-- start of EXERCISE INPUTS --
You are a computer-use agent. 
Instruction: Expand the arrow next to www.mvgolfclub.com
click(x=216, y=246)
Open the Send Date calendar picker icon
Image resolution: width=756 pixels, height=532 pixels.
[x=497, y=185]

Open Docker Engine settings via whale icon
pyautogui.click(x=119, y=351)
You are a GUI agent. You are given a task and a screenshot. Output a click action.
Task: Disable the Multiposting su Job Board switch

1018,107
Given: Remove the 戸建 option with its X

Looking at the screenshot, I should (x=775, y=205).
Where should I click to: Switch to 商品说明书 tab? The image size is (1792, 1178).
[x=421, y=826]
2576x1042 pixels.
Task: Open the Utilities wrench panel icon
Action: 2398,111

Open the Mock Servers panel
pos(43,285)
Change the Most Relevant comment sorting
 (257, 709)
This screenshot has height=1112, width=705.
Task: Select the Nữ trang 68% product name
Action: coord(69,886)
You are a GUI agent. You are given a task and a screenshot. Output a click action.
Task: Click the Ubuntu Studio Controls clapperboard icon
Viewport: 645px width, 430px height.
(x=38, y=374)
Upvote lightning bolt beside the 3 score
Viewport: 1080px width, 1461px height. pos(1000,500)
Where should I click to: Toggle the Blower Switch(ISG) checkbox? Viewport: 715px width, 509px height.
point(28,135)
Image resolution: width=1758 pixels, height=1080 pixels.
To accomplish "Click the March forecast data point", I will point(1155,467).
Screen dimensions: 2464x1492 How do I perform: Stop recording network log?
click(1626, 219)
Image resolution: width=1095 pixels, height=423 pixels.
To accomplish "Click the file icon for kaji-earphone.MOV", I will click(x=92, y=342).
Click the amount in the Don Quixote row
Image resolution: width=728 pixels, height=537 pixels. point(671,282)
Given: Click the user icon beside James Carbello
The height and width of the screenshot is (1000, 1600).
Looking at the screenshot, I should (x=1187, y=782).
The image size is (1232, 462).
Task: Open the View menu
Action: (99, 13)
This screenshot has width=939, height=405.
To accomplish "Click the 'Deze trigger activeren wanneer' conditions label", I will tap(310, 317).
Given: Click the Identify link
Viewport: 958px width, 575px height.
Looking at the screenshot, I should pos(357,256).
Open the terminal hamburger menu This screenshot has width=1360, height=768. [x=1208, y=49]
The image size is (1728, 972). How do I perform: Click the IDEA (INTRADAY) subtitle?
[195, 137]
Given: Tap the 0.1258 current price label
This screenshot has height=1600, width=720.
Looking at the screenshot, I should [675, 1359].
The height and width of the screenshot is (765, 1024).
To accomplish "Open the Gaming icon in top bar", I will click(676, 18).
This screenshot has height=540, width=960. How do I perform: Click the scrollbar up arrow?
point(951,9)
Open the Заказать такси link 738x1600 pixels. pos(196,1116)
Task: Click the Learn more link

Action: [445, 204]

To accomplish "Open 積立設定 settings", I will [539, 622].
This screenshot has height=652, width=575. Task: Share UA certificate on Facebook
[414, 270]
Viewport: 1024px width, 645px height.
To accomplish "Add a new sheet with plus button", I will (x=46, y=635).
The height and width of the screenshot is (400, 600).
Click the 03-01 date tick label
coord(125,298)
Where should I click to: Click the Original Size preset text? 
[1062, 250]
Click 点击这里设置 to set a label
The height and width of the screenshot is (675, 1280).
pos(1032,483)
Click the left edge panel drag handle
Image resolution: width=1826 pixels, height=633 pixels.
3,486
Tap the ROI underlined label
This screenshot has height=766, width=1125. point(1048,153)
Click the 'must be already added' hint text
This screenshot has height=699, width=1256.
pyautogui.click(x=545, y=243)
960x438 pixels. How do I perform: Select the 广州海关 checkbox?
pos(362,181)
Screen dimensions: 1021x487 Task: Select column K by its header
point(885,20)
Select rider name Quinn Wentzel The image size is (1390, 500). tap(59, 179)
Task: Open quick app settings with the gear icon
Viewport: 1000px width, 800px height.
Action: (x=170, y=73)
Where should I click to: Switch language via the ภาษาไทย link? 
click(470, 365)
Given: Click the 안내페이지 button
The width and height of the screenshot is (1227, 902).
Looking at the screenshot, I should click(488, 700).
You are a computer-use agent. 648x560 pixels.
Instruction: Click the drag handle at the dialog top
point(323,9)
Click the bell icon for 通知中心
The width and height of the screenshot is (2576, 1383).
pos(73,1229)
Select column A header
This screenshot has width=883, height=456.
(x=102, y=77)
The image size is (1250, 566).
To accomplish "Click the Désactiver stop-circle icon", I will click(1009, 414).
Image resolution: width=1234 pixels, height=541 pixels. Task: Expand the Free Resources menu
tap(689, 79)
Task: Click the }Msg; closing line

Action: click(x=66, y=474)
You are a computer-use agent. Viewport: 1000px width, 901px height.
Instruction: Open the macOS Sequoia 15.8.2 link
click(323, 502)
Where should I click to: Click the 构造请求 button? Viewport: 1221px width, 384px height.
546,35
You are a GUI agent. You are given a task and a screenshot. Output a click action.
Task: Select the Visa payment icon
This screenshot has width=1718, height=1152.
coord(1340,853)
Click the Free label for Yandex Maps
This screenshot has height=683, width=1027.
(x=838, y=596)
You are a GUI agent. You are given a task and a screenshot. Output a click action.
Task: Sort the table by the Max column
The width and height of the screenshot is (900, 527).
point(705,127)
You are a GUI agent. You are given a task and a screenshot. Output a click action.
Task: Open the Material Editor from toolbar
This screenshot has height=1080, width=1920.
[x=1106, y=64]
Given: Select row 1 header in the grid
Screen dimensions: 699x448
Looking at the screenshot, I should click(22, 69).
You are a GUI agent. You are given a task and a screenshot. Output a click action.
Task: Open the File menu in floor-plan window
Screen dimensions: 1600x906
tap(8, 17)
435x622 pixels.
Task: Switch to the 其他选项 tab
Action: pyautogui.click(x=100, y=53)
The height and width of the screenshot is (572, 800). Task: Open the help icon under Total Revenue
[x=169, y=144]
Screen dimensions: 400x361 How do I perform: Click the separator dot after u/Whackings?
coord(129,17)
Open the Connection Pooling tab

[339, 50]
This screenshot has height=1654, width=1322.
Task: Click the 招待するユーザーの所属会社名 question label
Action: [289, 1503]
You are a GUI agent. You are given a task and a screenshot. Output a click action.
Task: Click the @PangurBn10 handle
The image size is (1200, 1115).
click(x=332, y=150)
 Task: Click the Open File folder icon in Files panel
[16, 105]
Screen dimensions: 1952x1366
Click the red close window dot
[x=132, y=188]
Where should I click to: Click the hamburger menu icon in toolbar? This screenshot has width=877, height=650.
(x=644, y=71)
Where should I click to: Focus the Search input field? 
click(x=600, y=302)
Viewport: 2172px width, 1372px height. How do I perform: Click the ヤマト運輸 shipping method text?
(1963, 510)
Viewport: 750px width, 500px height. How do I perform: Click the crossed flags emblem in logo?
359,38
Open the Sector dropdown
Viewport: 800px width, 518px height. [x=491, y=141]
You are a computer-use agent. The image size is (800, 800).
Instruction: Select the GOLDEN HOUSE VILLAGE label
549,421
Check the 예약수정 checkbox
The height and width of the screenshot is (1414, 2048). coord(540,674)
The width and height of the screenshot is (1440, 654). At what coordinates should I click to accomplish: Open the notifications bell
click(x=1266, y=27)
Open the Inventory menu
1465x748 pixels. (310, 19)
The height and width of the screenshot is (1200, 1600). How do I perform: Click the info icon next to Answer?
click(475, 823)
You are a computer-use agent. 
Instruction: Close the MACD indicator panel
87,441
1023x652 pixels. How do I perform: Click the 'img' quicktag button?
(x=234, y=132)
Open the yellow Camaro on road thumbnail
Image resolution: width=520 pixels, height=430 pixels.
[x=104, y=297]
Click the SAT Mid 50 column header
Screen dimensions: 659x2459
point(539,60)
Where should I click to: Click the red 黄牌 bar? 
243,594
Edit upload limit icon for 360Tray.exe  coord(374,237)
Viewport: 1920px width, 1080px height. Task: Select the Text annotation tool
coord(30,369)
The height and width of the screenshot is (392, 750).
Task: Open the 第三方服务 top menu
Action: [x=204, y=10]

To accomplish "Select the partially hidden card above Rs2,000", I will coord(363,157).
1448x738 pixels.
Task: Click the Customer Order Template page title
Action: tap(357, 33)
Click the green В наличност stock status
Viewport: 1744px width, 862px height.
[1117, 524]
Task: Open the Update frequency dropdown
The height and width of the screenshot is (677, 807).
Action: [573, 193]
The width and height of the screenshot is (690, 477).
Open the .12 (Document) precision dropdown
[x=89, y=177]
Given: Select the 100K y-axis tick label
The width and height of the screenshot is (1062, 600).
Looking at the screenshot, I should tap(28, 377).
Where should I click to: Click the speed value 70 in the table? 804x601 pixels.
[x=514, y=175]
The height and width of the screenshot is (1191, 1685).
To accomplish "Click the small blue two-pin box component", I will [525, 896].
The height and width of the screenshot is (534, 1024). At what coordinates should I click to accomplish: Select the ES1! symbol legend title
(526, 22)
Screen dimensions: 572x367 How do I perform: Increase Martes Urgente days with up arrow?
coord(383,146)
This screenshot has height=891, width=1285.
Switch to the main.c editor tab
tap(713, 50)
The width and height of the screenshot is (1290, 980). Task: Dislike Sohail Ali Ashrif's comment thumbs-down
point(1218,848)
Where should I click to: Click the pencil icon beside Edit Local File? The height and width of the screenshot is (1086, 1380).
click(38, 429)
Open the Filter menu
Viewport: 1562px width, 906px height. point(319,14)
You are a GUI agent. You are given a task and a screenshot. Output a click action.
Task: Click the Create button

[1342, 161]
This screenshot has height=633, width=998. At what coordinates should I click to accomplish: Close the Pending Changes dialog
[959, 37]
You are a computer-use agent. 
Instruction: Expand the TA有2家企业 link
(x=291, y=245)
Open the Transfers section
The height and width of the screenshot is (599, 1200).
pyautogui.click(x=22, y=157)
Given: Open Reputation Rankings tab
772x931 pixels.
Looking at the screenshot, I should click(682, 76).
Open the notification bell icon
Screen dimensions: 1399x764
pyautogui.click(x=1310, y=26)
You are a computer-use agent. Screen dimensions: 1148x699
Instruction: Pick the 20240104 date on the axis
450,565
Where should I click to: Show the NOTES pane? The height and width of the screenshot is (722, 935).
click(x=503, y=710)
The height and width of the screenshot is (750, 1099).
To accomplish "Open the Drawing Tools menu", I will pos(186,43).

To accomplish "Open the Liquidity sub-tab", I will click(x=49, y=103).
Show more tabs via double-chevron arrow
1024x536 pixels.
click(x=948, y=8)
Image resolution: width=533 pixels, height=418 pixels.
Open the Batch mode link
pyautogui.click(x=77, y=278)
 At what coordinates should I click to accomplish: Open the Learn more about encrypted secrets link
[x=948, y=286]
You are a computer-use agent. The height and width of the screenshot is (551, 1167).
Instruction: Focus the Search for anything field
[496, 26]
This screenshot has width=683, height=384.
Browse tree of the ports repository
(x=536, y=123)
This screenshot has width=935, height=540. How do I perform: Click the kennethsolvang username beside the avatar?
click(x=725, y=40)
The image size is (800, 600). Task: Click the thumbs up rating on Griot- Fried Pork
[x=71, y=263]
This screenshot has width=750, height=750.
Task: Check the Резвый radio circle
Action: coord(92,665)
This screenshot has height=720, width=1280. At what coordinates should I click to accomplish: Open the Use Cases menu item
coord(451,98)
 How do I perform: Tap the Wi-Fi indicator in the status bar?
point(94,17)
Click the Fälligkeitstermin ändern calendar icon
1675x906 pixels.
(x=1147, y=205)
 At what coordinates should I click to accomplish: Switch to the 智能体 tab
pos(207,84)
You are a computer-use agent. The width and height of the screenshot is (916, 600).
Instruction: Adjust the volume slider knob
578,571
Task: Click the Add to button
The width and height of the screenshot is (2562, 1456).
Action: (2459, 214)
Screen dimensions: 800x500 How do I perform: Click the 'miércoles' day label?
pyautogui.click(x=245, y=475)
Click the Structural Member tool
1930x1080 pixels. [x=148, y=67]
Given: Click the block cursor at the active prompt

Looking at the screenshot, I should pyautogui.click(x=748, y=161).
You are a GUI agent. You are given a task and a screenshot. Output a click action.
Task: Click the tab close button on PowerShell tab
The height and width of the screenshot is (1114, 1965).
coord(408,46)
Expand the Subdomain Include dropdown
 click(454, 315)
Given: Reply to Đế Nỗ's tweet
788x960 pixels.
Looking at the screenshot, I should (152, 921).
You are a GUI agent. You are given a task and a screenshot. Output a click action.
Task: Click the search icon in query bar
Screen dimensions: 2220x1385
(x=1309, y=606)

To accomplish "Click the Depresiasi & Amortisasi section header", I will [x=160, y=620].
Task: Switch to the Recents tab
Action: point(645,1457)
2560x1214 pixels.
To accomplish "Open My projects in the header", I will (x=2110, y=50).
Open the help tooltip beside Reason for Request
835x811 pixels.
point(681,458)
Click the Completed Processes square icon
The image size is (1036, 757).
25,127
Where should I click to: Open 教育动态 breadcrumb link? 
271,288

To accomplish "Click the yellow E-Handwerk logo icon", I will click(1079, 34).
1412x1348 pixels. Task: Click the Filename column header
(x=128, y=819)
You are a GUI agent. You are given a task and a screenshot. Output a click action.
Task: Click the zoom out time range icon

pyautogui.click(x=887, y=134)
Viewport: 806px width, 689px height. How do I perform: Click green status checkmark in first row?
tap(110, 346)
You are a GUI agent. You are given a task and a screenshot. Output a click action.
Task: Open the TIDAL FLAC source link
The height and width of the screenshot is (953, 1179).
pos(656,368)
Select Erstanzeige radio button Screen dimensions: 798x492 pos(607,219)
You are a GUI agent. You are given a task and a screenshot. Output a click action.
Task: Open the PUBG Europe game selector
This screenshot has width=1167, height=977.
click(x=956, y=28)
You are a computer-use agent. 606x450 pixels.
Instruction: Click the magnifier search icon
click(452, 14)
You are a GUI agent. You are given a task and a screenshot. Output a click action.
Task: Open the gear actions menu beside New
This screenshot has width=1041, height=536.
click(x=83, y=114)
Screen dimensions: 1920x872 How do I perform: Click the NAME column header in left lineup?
-- end of EXERCISE INPUTS --
Reproduce everything in the listing from the line that contains "Upvote lightning bolt beside the 3 score" down to the line that contains "will click(x=92, y=342).", with both of those lines included.

### FINAL RESULT
Upvote lightning bolt beside the 3 score
Viewport: 1080px width, 1461px height. pos(1000,500)
Where should I click to: Toggle the Blower Switch(ISG) checkbox? Viewport: 715px width, 509px height.
point(28,135)
Image resolution: width=1758 pixels, height=1080 pixels.
To accomplish "Click the March forecast data point", I will point(1155,467).
Screen dimensions: 2464x1492 How do I perform: Stop recording network log?
click(1626, 219)
Image resolution: width=1095 pixels, height=423 pixels.
To accomplish "Click the file icon for kaji-earphone.MOV", I will click(x=92, y=342).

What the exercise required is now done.